[EXERCISE MATERIALS — start]

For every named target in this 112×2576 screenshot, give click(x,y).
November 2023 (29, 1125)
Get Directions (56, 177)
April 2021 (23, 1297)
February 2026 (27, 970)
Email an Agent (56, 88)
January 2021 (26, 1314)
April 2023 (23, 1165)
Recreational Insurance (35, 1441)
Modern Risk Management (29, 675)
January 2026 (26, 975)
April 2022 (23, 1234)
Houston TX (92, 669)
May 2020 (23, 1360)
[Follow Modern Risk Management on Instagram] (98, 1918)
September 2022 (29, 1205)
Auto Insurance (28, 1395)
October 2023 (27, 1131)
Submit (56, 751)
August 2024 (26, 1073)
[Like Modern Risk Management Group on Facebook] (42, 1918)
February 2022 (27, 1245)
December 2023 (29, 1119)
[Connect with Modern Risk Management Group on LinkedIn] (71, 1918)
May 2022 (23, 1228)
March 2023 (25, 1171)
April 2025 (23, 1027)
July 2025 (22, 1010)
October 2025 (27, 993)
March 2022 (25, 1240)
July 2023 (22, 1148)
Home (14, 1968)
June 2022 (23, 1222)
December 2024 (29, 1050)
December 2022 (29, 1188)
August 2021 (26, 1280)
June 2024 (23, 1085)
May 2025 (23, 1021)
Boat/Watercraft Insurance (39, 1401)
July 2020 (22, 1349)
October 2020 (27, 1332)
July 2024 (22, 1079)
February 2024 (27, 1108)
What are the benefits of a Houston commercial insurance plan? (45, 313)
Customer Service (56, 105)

[EXERCISE MATERIALS — finish]
[EXERCISE MATERIALS — start]

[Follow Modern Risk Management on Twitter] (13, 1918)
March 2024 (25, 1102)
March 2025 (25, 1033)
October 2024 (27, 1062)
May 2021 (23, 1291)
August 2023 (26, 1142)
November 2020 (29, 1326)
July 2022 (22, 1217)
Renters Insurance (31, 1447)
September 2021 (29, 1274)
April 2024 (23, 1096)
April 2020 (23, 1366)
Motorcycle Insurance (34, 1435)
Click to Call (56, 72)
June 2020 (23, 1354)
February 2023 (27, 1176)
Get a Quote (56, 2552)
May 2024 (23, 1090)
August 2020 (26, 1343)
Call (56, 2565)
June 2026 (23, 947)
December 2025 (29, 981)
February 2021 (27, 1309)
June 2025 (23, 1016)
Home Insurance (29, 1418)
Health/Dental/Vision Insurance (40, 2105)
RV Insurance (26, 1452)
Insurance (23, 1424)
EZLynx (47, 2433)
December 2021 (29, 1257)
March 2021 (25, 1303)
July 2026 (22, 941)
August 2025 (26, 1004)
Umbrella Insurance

[EXERCISE MATERIALS — finish]
[EXERCISE MATERIALS — start]

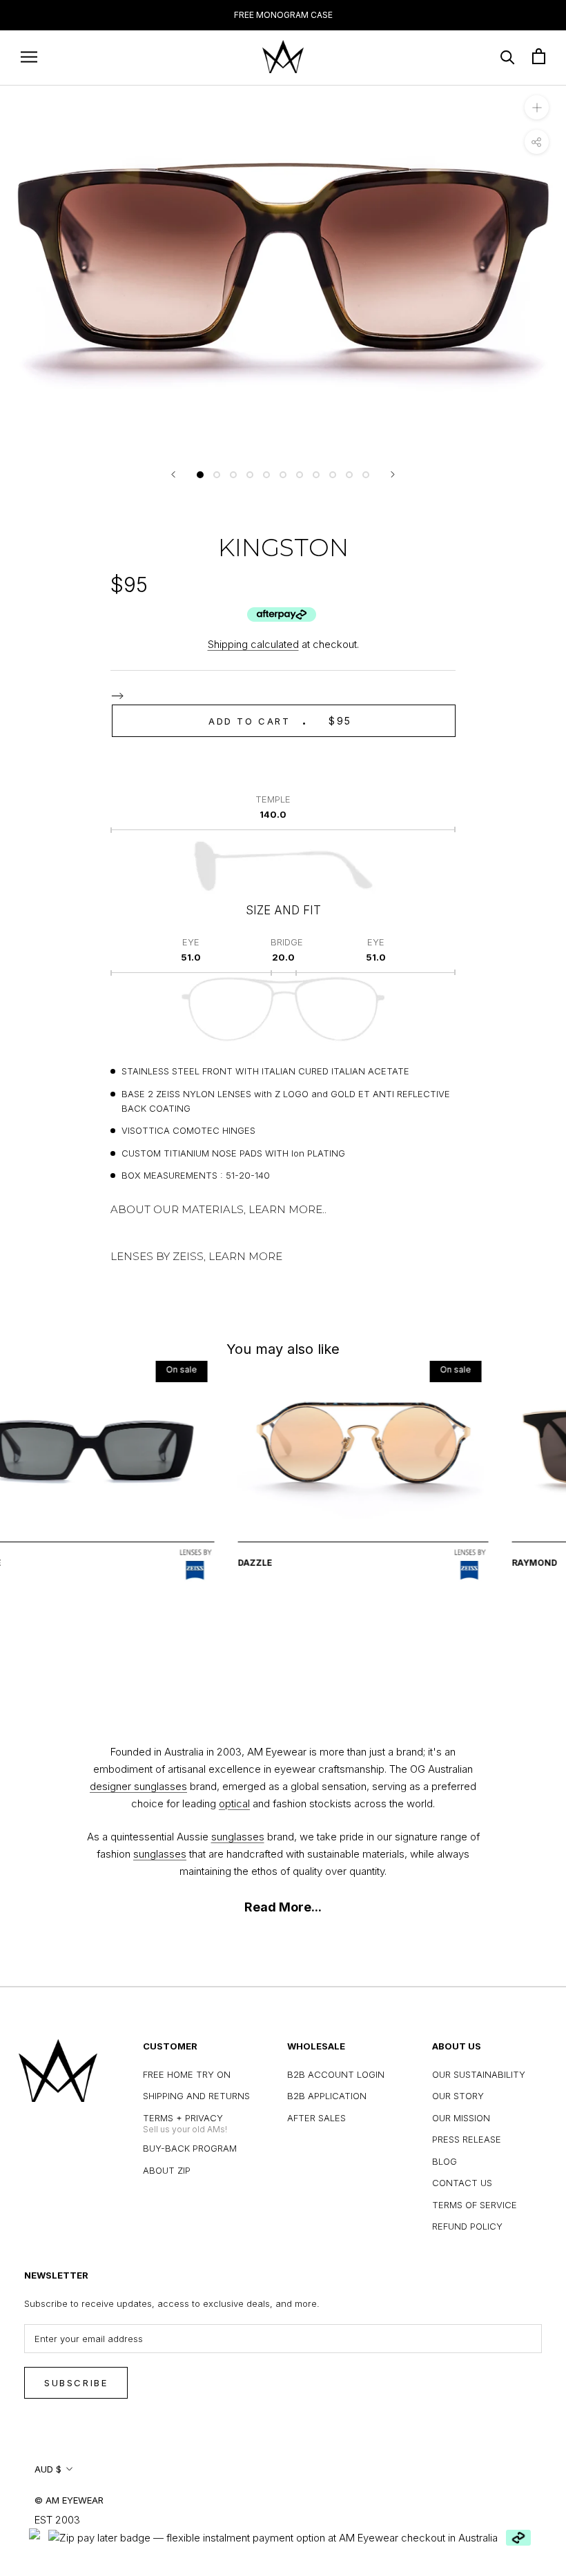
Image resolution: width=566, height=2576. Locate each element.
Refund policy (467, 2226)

[EXERCISE MATERIALS — finish]

**EXERCISE**. The stretch of entries above that starts with the line containing "For every named" and goes on through the line containing "April 2022 (23, 1234)" is to be transcribed exactly, and no other line is to be transcribed.

**SOLUTION TO THE PROBLEM**.
For every named target in this 112×2576 screenshot, give click(x,y).
November 2023 (29, 1125)
Get Directions (56, 177)
April 2021 (23, 1297)
February 2026 (27, 970)
Email an Agent (56, 88)
January 2021 (26, 1314)
April 2023 (23, 1165)
Recreational Insurance (35, 1441)
Modern Risk Management (29, 675)
January 2026 (26, 975)
April 2022 (23, 1234)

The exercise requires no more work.